+++ Dataset extract
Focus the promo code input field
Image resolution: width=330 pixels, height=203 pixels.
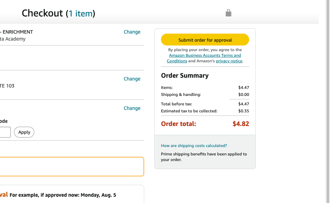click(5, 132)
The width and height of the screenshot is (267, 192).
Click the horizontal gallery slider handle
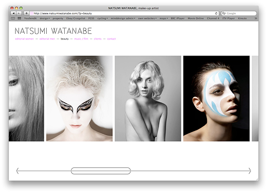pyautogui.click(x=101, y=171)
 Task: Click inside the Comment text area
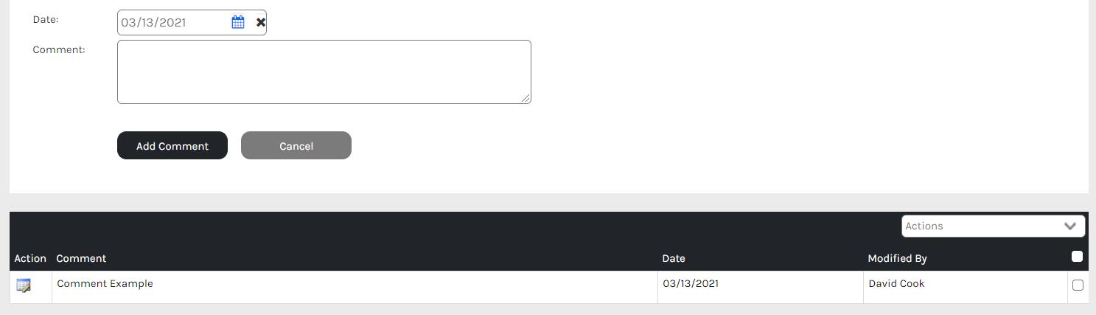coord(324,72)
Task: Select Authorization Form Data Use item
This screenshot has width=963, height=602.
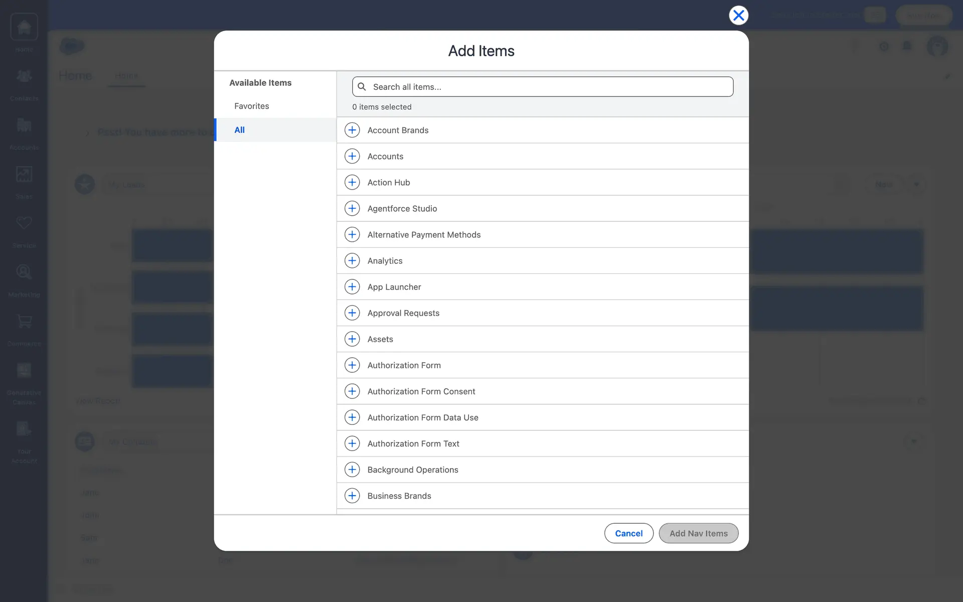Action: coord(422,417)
++++++
Short problem: Copy out every line of the records above word for word, leaving out the pictures.

Answer in full:
Focus the promo code input field
Image resolution: width=330 pixels, height=203 pixels.
click(5, 132)
The width and height of the screenshot is (267, 192).
Click the horizontal gallery slider handle
pyautogui.click(x=101, y=171)
 Task: Click inside the Comment text area
coord(324,72)
Task: Select Authorization Form Data Use item
This screenshot has width=963, height=602.
Action: coord(422,417)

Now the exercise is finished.